■ The task:
In how many lines of the records does "will" appear? Answer with one number.

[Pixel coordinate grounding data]
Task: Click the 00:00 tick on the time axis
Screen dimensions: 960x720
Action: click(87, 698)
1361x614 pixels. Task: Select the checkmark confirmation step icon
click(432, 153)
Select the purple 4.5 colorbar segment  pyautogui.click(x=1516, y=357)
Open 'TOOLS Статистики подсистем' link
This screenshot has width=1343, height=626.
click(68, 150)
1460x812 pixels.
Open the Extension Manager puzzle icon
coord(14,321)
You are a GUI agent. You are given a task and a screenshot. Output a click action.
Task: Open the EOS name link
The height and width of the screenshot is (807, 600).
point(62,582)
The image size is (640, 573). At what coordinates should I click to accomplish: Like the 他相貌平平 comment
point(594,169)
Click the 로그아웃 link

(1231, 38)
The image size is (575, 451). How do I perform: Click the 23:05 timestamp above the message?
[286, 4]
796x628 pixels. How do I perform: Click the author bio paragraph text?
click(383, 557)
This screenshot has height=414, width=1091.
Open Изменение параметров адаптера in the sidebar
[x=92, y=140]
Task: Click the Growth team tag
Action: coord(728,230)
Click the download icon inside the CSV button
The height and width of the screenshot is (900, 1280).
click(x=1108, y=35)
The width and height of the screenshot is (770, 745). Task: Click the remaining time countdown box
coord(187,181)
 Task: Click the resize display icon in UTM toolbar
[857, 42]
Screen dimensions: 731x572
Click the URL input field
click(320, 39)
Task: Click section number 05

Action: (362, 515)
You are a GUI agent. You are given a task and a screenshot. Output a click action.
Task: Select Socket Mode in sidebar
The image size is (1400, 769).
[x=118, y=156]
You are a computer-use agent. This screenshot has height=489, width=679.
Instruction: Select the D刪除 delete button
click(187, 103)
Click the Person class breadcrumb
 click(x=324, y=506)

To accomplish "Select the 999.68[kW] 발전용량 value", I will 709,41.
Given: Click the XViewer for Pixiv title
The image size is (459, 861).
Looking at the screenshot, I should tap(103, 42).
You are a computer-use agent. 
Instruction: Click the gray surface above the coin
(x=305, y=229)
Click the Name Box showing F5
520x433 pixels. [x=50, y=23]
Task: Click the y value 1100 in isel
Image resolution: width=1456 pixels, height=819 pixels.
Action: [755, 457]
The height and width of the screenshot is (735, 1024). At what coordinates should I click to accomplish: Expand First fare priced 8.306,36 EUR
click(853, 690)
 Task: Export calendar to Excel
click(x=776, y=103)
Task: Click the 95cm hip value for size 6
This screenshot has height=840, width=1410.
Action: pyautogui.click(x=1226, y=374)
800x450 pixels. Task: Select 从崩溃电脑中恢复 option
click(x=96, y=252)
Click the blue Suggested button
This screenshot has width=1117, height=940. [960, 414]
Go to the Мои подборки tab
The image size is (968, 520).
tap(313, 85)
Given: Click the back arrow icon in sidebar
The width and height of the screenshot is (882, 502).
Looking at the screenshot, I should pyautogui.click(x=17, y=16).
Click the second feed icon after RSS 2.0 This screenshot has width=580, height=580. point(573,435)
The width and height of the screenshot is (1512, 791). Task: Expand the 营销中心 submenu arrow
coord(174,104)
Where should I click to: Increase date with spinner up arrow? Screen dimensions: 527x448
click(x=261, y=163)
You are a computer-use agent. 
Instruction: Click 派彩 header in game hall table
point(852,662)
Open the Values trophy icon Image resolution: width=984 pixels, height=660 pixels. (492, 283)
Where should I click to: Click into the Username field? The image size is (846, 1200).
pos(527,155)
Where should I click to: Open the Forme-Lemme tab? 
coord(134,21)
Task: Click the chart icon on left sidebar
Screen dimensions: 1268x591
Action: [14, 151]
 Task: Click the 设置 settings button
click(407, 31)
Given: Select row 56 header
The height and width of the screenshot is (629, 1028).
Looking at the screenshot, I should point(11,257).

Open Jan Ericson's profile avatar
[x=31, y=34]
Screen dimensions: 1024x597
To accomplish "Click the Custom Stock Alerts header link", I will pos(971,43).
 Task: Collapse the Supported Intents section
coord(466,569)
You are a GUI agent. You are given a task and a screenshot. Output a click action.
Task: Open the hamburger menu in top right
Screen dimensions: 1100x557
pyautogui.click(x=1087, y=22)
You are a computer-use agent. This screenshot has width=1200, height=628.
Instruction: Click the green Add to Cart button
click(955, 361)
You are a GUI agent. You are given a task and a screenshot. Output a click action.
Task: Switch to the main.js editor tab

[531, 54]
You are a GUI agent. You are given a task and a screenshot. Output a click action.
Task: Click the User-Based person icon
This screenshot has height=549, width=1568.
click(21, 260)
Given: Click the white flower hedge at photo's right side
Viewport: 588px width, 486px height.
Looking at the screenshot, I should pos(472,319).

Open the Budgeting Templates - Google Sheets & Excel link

■ Solution to the problem:
2